Personal information
- Full name: Enzo Giovanni Ferrari Lasnibat
- Date of birth: 1 May 1979 (age 47)
- Place of birth: Villa Alemana, Chile
- Position: Centre-back

Youth career
- Colo-Colo
- Palestino

Senior career*
- Years: Team / Apps / (Gls)
- 1997–2002: Palestino / 6 / (1)
- 1998: → Constitución Unido (loan)
- 2003: Deportes Puerto Montt / 3 / (0)
- 2004: Edmonton Aviators
- 2005: Sūduva Marijampolė / 1 / (0)
- 2005–2006: Polis Genova / 8 / (0)
- 2006–2007: Bogliasco 75 / 25 / (2)
- 2007–2008: Virtus Entella / 18 / (1)
- 2008–2010: Caperanese / 50 / (6)
- 2010–2011: Finale Ligure / 25 / (9)
- 2011–2012: Imperia / 8 / (4)
- 2012: Navajo
- 2013–2014: ASD Carcarese
- 2014–2015: Boca Raton FC

Managerial career
- 2010–2013: Finale Ligure (youth)
- 2013–2014: ASD Carcarese (youth)
- 2014: ASD Carcarese
- 2014–2015: Boca Raton FC (youth)
- 2017–2019: Colo-Colo (youth)

= Enzo Ferrari (Chilean footballer) =

Chilean footballer (born 1979)

Enzo Giovanni Ferrari Lasnibat (born 1 September 1979) is a Chilean football manager and former player who played as a centre-back for clubs in Chile and abroad.

==Playing career==
A product of Colo-Colo and Palestino youth systems, Ferrari played for the second from 1997 to 2002, with a stint on loan at Constitución Unido in the Chilean Tercera División. In 2003, he played for Deportes Puerto Montt, also in the Chilean top division.
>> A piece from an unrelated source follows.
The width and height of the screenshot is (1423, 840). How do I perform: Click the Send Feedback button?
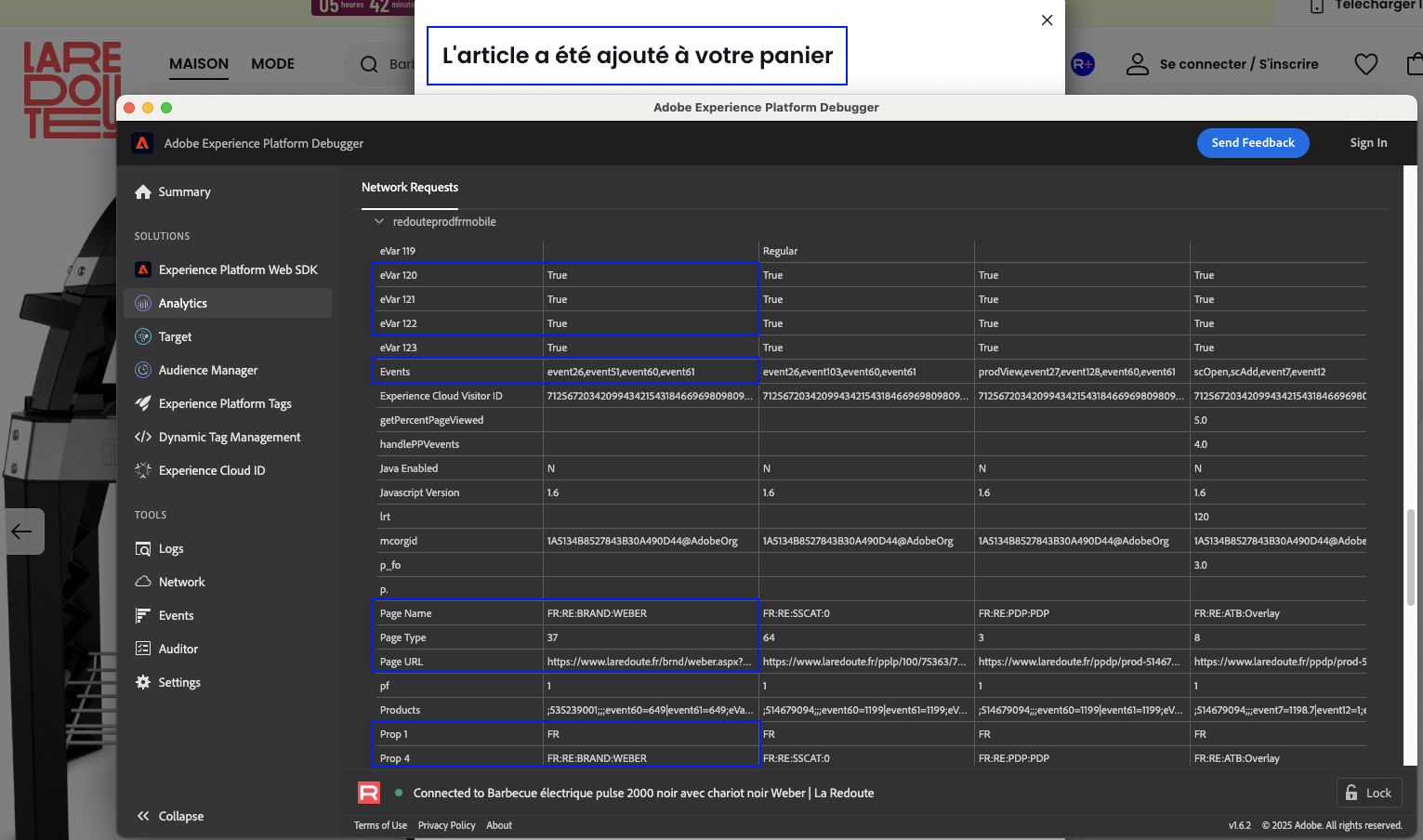[1252, 143]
In 2004, he moved to Canada and joined Edmonton Aviators alongside his compatriots Jaime Lo Presti and Claudio Salinas.

In 2005, he emigrated to Europe and joined the Lithuanian side Sūduva Marijampolė in the A Lyga after a trial with Swiss side AC Bellinzona. In Sūduva Marijampolė, he coincided with the Italian coach Rino Lavezzini.

From 2005 to 2014, he played for several clubs in the Eccellenza Liguria such as Virtus Entella, Finale FC, Imperia, Navajo, among others.

Back in Americas, he played for Boca Raton FC in the APSL in the 2014–15 season.

==Coaching career==
A football manager graduated at both the INAF (National Football Institute) in Chile and FGIC, Ferrari mainly has worked with youth players at clubs, academies, and workshops. In Italy, he worked as coach of the youth systems at the same time he was a player, for both Finale FC and ASD Carcarese. After getting an offer from the United States, in 2014 he joined Boca Raton FC as coach of the youth system, performing also as a player.

In his homeland, he worked for Colo-Colo youth system in Lo Prado commune from 2017 to 2019.